Saturday, June 18, 2011

A Few Questions For J.J. Abrams


(And one question for you, Dear Reader: You do understand, don't you, that the following will contain revelations of Super 8 plot points that may cause you disappointment or distress if you have not yet seen the film and if you are the kind of viewer who loves your surprises?)

So, Mr. Abrams, I enjoyed your Super 8 film, very fun and exciting, very good casting of the young kids, but I had a few lingering questions I cannot shake.

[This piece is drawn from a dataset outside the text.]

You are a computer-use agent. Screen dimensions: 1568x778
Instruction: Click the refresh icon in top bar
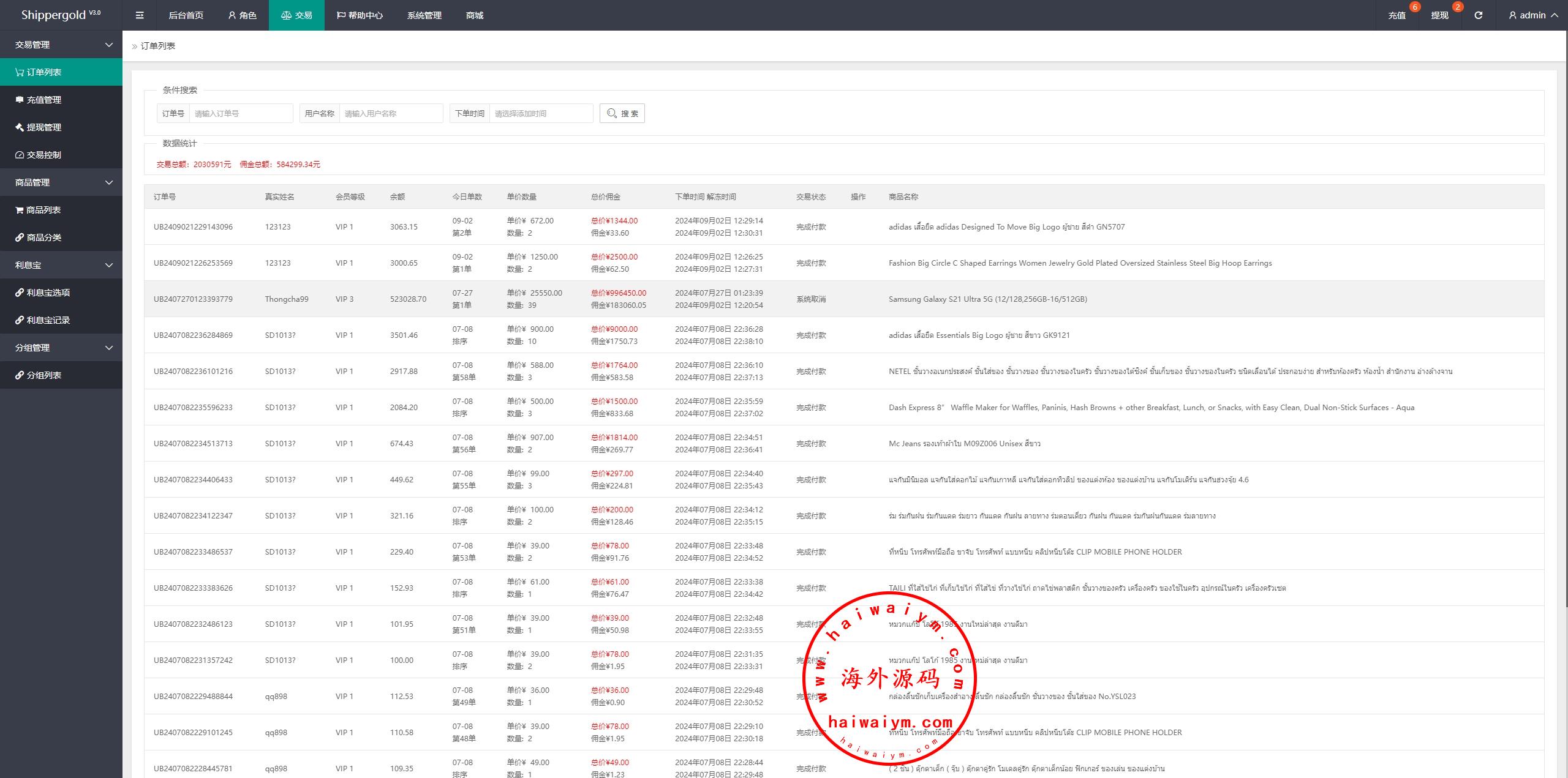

Are Joe (Joel Courtney) and Alice (Elle Fanning) half-brother and sister? You know, the main kid and the older girl who grow closer over the course of the film. Was there an earlier version of the script that revealed their mother left the boy's father-sheriff for the girl's blond bad-boy father Louis (Ron Elard)? Why does Louis react so strongly to seeing Joe with Alice? Why did the neighbors say of the sheriff, "He has never had to be a dad before"? Was there an earlier version of the script that explained all this?

No? No? Am I stretching about the sibling thing? Well, then, why was the relationship between Joe and Alice so chaste? No kiss, no passionate hugging, just one grasp of hands and the line, "I feel like I know you" that read more like a Luke Skywalker - Princess Leia kind of affection than an adolescent boy crushing on a pretty fourteen year old from school.

AND did the monster really eat people? There's only one crunching sound late in the film and a shot of a bloodless foot, but we have not felt a great deal of menace from the alien -- he sneaks up and grabs people, but for all we know, it could be so they could communicate with it, and understand it and help it.You may have answered this one for MTV, but if it does eat people, why then did it have a psychic connection with them? Being eaten by a extra-terrestrial and feeling empathy for it don't really go hand in hand.

AND Mr. Abrams, why did you choose to end the climactic scene -- the one when Joe, caught in the monster's claw, communicates with the creature -- by having the monster get distracted by a signal from his spaceship? Could there have been another way to go, perhaps in a more heart-felt, less half-assed direction than "Okay, you can live because my Phone-Home is ringing?"

Could you have built up the human-alien relationship a bit more by making the kids help the alien get home -- I know, I know, I bet you discarded this kind of possibility because you wanted to avoid making a redux of E.T., but really, it would help if you had given the kids something to do besides just rescue the girl -- who we are not really sure is in peril (see bloodless foot above.)

Since Joe and his buddies don't have anything to contribute to the monster's escape, and since there's no relationship there, what did you envision the audience to be feeling when we watch the monster climb aboard the ship and take off? Relief that the danger is over? Regret because an opportunity for education and friendship has been lost? Wonder over the amazing spectacle of the ship itself? Or just, "Oh look at the cool way it crawls into the cool ship"?

Thanks, Mr. Abrams. And again, great casting. That blond kid with the braces who likes to blow up firecrackers is awesome.